Work to be completed: Where "computer" occurs in a line of the entries below, copy that line.
START Task inputs
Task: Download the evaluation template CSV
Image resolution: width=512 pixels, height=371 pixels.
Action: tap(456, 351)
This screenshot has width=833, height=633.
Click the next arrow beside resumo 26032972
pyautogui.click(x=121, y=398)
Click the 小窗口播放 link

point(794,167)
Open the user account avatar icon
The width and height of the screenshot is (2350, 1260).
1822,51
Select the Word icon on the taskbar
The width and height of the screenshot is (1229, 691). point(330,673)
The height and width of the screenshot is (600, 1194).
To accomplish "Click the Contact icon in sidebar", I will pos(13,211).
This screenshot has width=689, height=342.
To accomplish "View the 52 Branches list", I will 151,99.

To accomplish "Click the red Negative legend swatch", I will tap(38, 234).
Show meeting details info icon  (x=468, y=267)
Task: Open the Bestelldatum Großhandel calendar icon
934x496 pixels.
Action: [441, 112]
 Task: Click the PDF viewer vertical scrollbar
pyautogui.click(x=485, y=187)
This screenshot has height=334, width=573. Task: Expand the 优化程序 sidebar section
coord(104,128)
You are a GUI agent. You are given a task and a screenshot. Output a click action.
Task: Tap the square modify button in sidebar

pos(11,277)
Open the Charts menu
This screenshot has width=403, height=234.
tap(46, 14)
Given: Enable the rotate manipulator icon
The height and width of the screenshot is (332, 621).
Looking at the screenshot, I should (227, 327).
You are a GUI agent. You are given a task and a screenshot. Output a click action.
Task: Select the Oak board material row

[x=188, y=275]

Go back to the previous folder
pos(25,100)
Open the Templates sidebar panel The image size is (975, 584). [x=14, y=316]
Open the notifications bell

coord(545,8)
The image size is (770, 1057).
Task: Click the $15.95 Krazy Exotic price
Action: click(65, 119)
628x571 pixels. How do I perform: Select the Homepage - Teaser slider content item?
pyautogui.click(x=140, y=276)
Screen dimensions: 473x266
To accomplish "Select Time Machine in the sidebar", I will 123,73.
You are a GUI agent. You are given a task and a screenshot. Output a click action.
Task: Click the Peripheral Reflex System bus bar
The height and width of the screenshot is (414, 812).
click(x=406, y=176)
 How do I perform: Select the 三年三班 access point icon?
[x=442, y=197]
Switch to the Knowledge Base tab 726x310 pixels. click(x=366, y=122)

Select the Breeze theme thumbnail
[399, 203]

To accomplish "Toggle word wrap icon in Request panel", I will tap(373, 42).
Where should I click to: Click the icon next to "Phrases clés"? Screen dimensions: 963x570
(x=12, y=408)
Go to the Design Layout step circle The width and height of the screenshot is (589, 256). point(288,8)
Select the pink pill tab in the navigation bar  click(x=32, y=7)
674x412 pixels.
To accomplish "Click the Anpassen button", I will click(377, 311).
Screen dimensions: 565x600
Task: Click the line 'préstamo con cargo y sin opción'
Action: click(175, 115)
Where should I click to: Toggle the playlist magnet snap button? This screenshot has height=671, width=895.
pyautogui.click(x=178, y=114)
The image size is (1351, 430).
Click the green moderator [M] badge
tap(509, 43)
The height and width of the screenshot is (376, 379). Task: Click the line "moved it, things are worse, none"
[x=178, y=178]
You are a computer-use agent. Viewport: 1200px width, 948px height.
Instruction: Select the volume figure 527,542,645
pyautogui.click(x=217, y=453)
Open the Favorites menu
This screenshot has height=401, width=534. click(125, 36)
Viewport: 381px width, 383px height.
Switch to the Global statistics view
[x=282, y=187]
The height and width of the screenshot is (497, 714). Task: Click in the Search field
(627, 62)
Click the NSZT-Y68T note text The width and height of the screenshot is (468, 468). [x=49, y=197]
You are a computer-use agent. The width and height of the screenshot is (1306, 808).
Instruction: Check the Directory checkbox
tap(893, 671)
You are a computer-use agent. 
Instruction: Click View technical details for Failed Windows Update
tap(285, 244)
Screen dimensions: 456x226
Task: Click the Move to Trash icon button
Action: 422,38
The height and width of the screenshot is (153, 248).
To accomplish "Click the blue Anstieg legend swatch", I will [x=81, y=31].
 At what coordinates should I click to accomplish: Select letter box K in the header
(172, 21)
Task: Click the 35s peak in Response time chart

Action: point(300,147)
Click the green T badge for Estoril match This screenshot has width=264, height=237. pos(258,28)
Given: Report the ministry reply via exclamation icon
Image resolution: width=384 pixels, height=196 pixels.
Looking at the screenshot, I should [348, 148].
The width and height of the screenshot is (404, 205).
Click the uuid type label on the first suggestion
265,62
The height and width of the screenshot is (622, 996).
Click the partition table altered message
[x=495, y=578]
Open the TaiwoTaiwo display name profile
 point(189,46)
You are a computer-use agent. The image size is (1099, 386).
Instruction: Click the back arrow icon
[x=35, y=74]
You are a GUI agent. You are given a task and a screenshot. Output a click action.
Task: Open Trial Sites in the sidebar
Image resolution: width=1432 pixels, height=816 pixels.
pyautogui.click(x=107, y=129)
END Task inputs
Task solution:
You are a computer-use agent. Viewport: 1200px width, 948px height.
You are a computer-use agent. The width and height of the screenshot is (1306, 808).
You are a computer-use agent. 
You are a computer-use agent. The image size is (1099, 386).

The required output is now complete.